EXERCISE DIRECTIONS >> The answer must be an exact copy of the lines from the one containing "Screen dimensions: 457x257" through the end of the records, with the pictures left out.

*** Opening DATA FOR ANALYSIS ***

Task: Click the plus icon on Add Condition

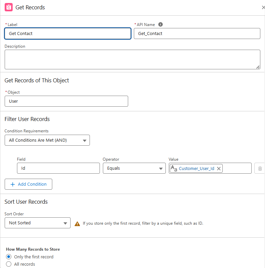Action: (x=13, y=184)
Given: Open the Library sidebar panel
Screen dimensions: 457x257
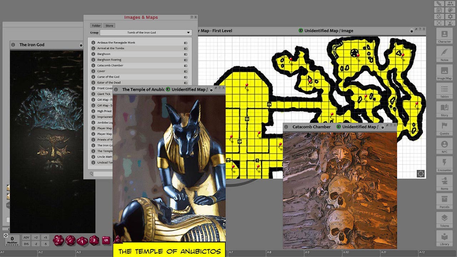Looking at the screenshot, I should (x=444, y=240).
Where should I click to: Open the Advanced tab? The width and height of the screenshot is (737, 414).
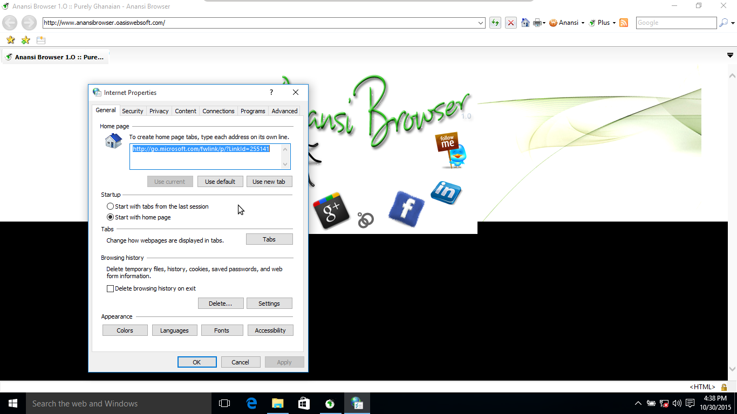click(x=284, y=111)
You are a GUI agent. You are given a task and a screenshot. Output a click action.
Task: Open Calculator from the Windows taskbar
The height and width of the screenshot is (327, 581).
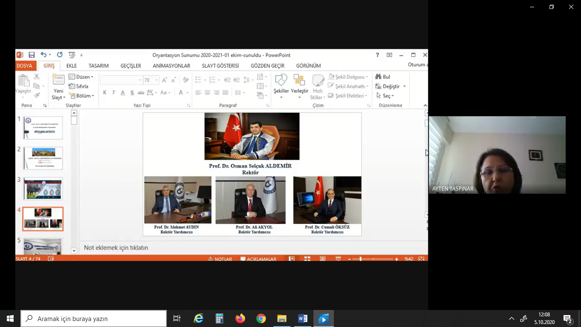(x=219, y=318)
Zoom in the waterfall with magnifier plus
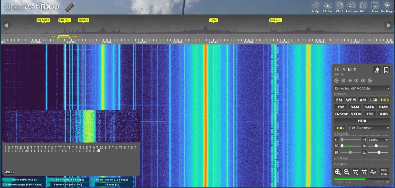Image resolution: width=395 pixels, height=188 pixels. coord(338,172)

*** Closing DATA FOR ANALYSIS ***

OUTPUT FOR THIS TASK >>
Screen dimensions: 457x257
Looking at the screenshot, I should (x=444, y=240).
Where should I click to: Open the Advanced tab? The width and height of the screenshot is (737, 414).
click(x=284, y=111)
You are a GUI agent. You are given a task and a screenshot. Output a click action.
Task: Open Calculator from the Windows taskbar
The height and width of the screenshot is (327, 581).
(x=219, y=318)
Zoom in the waterfall with magnifier plus
Image resolution: width=395 pixels, height=188 pixels. coord(338,172)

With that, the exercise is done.